----- AVAILABLE RECORDS

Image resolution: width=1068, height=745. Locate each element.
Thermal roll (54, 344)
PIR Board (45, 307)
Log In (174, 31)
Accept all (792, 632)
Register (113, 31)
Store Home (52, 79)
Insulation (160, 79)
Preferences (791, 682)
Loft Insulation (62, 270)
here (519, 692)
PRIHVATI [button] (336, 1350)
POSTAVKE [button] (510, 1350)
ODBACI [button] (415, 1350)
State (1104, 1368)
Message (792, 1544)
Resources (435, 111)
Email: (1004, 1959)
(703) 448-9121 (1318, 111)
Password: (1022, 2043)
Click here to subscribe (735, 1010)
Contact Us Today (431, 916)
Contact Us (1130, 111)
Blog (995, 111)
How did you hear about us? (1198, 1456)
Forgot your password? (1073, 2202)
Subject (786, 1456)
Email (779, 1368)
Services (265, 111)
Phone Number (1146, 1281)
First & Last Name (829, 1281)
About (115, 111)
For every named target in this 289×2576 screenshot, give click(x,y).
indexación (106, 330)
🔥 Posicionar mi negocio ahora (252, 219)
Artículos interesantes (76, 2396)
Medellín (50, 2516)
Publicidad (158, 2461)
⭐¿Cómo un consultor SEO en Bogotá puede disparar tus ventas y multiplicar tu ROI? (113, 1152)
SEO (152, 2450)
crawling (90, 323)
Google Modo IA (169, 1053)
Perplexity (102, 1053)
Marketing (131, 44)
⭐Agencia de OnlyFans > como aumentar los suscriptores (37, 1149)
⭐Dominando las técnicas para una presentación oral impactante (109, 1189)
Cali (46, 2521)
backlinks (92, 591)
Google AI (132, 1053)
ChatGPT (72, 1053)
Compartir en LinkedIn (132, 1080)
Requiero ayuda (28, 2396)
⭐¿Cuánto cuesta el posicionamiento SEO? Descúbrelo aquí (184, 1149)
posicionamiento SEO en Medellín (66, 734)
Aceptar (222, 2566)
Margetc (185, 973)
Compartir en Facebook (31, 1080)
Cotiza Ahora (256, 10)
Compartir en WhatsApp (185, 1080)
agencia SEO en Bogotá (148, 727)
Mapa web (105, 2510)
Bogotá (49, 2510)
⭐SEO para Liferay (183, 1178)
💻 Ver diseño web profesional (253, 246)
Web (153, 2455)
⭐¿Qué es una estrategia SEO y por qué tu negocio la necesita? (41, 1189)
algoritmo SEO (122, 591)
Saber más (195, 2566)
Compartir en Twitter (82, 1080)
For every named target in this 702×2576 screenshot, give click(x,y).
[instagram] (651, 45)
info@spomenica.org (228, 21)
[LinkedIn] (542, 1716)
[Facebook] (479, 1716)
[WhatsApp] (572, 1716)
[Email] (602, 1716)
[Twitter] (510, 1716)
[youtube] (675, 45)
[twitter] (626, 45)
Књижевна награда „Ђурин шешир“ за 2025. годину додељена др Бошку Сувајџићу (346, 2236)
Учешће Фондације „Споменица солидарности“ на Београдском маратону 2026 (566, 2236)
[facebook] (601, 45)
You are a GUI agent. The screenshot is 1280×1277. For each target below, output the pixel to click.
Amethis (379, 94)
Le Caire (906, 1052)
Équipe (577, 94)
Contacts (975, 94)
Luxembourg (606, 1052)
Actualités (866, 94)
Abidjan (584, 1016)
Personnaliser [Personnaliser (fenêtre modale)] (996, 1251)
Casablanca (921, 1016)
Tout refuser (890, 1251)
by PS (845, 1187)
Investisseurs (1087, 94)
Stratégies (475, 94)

----------

§ TASK INSTRUCTIONS: Add 117 to each number in the coordinate answers, covering only the part of the data that opens with its first line and closes with the line containing "POSTAVKE [button] (510, 1350)", both ends included. Write out every line in that part again, with nothing changed except the coordinates.

§ RESULT OF THE TASK:
Image resolution: width=1068, height=745. Locate each element.
Thermal roll (171, 461)
PIR Board (162, 424)
Log In (291, 148)
Accept all (909, 749)
Register (230, 148)
Store Home (169, 196)
Insulation (277, 196)
Preferences (908, 799)
Loft Insulation (179, 387)
here (636, 809)
PRIHVATI [button] (453, 1467)
POSTAVKE [button] (627, 1467)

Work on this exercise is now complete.